The total primary supply from renewable sources is about 700 TWh, which is roughly 130% of the modeled annual load (figure 1(c)). The largest contribution comes from offshore wind (53%), onshore wind (26%), and solar PV (13%). Given the similar installed capacity of these variable renewable technologies, differences in energy supply are due to the diverging average capacity factors of the assumed generation profiles (0.43 for offshore wind, 0.22 for onshore wind, 0.11 for solar PV). Only 65% of the primary energy supply directly serve load (455 TWh), while 23% are charged into storage (160 TWh) and 12% are curtailed (84 TWh). Storage discharge accounts for 92 TWh (17% of load).

Although not in the focus, figure 1(d) reports the cost for storage (about €30 MWh−1 of load) and variable renewables (€50 MWh−1 of load). Note that these costs include neither the cost of existing hydro and bioenergy, nor grid cost. Nevertheless, even the approximately €80 MWh−1 of load are relatively high compared to previous studies. For example, Tröndle et al (2020) report total system costs of €50–60 MWh−1, depending on the distribution of renewables. On the one hand, the fact that we model Germany as an island may lead to an overestimation of cost. On the other hand, as opposed to previous studies, we consider multiple years of data, which means that our estimate includes the cost related to the inter-annual variability of renewables (see section 3.5).

3.2. Maximum energy deficit based on time series analysis

In this section, we analyze renewable and load times series to find the maximum energy deficit. Recall that time series of load, hydropower, and bioenergy are directly retrieved from the ENTSO-E dataset (section 2.1). For wind and solar energy, the ENTSO-E capacity factors are multiplied with the installed capacities resulting from the cost optimization model.

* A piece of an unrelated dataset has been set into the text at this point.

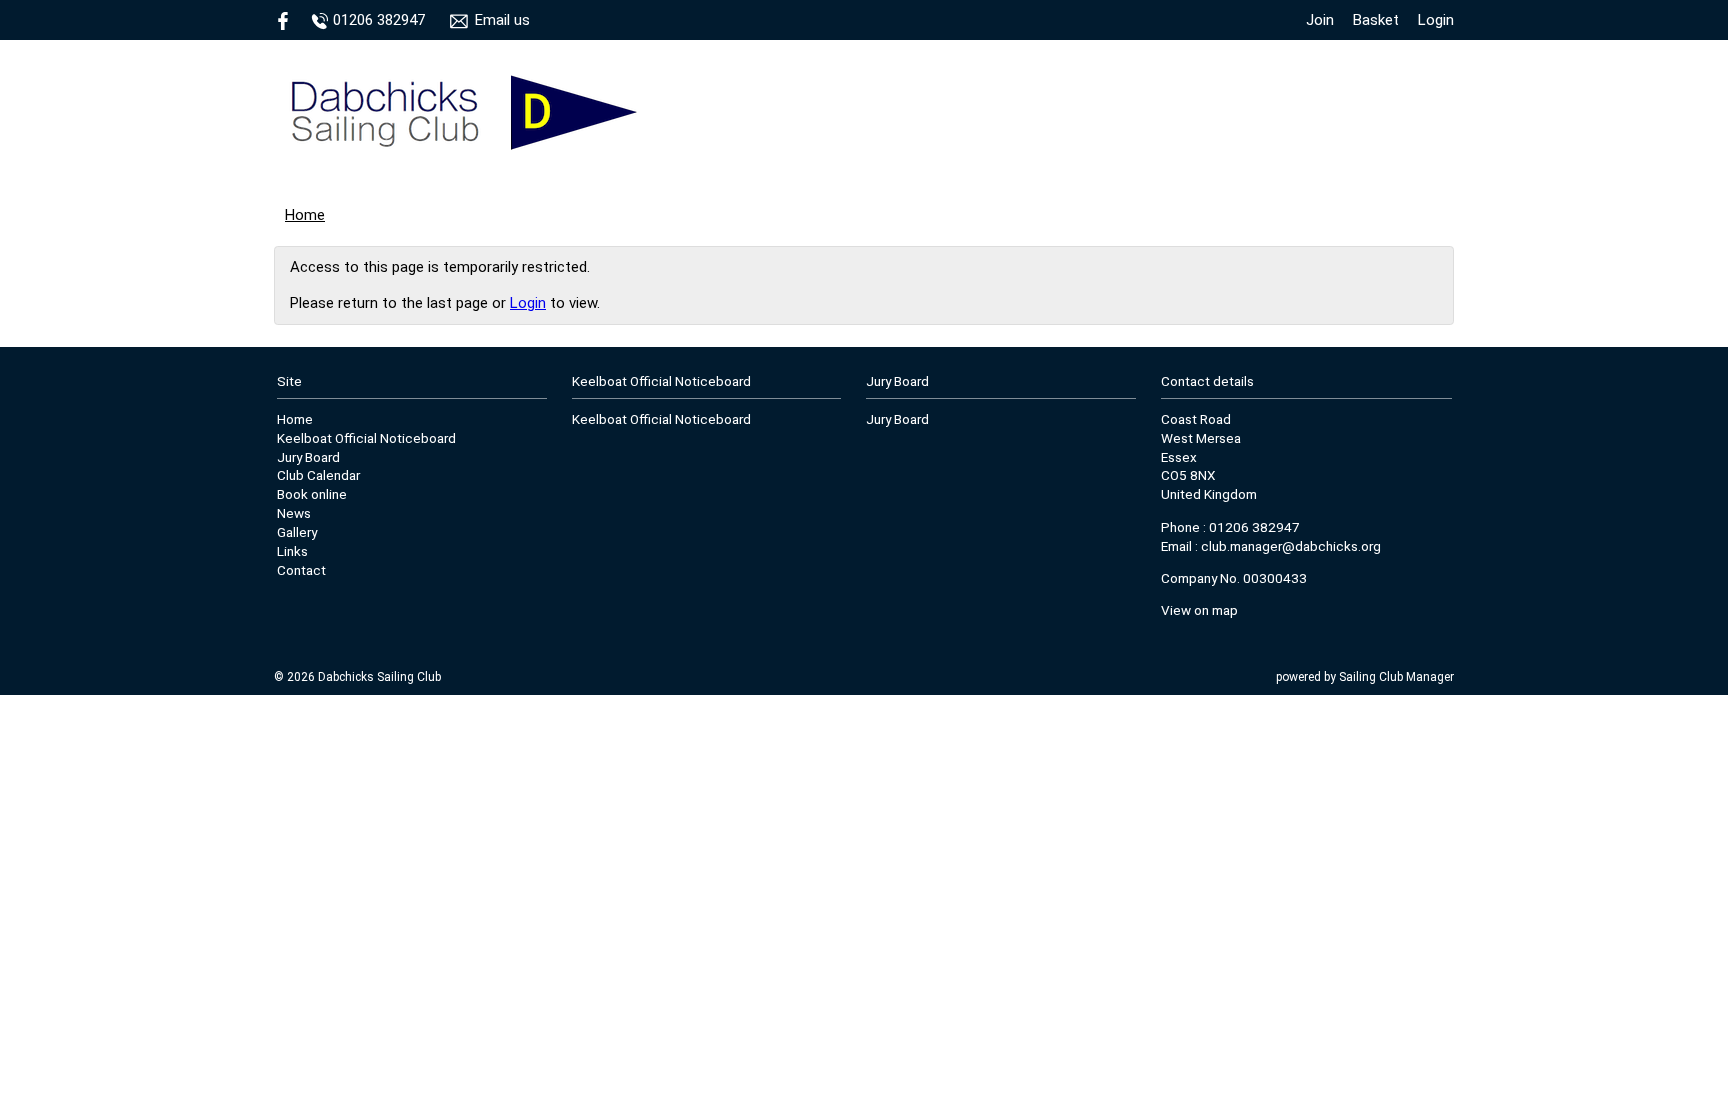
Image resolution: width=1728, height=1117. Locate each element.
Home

Because previous time series analyses identified scarcity events with a duration of up to 10 d (table A1), we first focus on the scarcest 10 d period. We find that this period occurs in December 2007. The energy deficit over this period is 12.4 TWh (8 d of average load), which is only one third of the 36 TWh of electricity that the cost-optimal storage can supply. Figure 2 displays the hourly electricity balance, including electricity generation, storage charging and discharging, load, and curtailment 6 . The figure reveals that there is very low supply from all renewable sources throughout this identified 10 d scarcity period, which is in line with the intuition behind the concept of Dunkelflaute. However, it can be seen from figure 2 that the 2 d before and the first day after the worst 10 d period are also short on energy, even though supply is not as scarce as during the 10 d. As a result, storage requirements can be expected to be defined by a period longer than 10 d. In early and late December, there is an oversupply of electricity, part of which is used to charge the hydrogen storage, while the remaining oversupply is curtailed.

Figure 2.

Figure 2. Hourly electricity balance for the maximum 10 d energy deficit. Electricity supply from generation and storage discharging is displayed as a stacked area with a positive sign, while electricity demand for final consumption and storage charging as well as curtailment are displayed as a stacked area with a negative sign. Storage technologies are highlighted with hatching.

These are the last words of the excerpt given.